* Short problem *
Copy each of the records below word for word, without changing anything.

* Given records *
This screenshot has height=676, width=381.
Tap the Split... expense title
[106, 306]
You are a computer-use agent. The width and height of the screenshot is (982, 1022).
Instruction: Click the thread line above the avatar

* Answer for this exercise *
This screenshot has height=676, width=381.
Tap the Split... expense title
[106, 306]
You are a computer-use agent. The width and height of the screenshot is (982, 1022).
Instruction: Click the thread line above the avatar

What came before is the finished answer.